Saturday, May 10, 2008

~Light of Otherwise

I have committed acts, walked naked by choice
outside in the dark blanket of heavy snowfall.
That rosy path, with thorns of wrath, our nemesis...

I know I've stumbled upon it so many times
it no longer shocks me to lose my mind.
Nobody is safe from the demons of sleep.

I've less strength than ever, to stay awake
for being eternal; that, and nothing less,
resolves the issue in a balanced polarity.

Victims like confusion with loss of function
which doesn't get noticed; while false engages
everyone with horror, blinders hasten the decline.

Excuses and complaints form this path to hell.
Our worst denigration, groggy sleep, its passage.
Logic suggests non-dualism stops bleeding, rose.

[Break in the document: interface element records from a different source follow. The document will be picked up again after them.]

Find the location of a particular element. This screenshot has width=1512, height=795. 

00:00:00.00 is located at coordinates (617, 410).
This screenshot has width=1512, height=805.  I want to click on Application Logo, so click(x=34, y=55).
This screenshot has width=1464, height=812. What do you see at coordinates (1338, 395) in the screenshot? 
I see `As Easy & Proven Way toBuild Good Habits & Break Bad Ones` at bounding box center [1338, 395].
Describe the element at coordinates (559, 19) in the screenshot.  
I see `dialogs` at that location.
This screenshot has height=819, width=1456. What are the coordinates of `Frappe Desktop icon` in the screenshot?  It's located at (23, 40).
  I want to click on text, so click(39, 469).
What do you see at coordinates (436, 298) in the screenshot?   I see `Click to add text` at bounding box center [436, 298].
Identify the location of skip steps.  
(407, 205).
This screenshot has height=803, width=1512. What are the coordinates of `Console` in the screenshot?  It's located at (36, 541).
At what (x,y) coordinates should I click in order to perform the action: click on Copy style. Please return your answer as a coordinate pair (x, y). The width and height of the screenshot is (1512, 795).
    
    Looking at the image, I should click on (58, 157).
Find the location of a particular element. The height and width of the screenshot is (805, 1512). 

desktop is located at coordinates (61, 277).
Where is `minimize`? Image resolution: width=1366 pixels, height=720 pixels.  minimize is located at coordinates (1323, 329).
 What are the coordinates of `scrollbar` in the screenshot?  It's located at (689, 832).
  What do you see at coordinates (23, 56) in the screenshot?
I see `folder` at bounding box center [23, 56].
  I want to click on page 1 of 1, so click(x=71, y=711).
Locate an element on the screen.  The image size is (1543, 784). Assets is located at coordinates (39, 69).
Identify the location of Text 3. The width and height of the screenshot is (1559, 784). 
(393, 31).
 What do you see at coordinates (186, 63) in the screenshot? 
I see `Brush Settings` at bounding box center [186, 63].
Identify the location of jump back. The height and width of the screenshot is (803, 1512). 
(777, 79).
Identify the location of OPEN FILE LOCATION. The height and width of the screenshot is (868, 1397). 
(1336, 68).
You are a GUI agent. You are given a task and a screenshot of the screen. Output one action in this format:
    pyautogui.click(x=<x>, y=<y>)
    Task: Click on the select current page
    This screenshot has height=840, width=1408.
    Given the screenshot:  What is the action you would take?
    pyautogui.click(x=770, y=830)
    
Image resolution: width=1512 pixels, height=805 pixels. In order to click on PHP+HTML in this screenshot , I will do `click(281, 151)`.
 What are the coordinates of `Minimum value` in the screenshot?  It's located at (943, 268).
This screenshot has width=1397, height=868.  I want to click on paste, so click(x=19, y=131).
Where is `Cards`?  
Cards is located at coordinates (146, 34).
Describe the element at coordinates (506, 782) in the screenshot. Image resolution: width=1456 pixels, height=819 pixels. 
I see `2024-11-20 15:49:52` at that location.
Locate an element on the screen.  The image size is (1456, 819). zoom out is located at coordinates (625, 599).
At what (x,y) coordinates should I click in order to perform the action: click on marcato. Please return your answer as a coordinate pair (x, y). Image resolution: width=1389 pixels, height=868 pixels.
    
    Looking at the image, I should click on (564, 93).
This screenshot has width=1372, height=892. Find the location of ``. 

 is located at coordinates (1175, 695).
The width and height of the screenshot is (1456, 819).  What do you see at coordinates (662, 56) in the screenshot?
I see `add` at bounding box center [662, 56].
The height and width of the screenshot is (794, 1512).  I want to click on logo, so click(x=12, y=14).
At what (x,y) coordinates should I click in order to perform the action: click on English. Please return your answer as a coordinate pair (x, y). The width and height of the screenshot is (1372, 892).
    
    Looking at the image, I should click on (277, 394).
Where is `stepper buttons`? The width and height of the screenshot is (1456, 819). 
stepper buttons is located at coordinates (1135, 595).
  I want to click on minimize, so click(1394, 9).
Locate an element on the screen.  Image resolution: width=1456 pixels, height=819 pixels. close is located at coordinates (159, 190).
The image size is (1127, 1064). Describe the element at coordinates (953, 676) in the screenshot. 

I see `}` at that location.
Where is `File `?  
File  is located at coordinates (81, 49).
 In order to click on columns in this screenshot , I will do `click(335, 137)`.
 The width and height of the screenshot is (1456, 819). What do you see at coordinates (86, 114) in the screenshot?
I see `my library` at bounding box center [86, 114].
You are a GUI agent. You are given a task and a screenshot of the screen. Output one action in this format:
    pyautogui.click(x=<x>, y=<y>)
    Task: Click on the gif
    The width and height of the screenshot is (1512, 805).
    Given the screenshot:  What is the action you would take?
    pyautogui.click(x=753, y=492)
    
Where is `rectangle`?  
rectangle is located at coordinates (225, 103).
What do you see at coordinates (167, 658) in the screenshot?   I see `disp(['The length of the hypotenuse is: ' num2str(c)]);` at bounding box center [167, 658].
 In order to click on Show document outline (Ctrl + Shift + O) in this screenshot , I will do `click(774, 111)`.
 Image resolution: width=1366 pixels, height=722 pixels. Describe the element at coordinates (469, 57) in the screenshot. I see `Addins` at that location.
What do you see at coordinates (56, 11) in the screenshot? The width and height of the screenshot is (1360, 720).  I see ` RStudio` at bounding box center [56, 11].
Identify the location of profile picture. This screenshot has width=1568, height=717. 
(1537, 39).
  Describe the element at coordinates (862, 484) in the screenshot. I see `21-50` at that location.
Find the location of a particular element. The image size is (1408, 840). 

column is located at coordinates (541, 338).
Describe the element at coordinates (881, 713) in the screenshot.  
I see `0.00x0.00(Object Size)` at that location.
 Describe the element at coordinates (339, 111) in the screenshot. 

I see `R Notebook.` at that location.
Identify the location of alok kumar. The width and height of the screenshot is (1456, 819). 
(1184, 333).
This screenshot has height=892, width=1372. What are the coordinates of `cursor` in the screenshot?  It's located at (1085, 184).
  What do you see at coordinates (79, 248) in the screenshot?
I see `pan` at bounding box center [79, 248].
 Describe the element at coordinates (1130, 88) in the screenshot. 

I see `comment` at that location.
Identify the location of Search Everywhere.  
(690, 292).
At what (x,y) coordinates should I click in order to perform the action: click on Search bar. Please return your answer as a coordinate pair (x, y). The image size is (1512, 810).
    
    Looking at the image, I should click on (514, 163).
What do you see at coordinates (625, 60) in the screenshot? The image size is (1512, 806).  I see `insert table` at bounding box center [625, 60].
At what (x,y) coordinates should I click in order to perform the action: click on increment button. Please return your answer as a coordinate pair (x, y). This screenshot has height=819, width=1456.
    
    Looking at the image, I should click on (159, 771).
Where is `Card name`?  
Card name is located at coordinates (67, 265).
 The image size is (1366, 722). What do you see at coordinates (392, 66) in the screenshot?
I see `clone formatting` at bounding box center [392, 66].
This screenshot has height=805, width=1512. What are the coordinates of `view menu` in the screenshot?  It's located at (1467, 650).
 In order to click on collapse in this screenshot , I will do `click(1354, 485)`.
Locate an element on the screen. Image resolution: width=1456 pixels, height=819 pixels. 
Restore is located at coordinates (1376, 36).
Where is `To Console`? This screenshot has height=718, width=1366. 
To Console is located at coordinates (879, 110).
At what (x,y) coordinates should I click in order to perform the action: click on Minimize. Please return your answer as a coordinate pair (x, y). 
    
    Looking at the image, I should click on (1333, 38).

I endlessly search for such mental expedience,
for consolidating mountains of debt, past due;
without any promise my home is where I left it.

In the seizing of every moment to purely act,
never running from consequences, this creativity
describes being, a force and influence; learning.

Purity of truth defies all common sense attempts
in response to limiting hell, by not venturing back
across boundaries while keeping an eye on fence.

A fence separating our lives from being identified,
summarizing life's memory and its influence here
to choice, the act, and our escape from mechanical.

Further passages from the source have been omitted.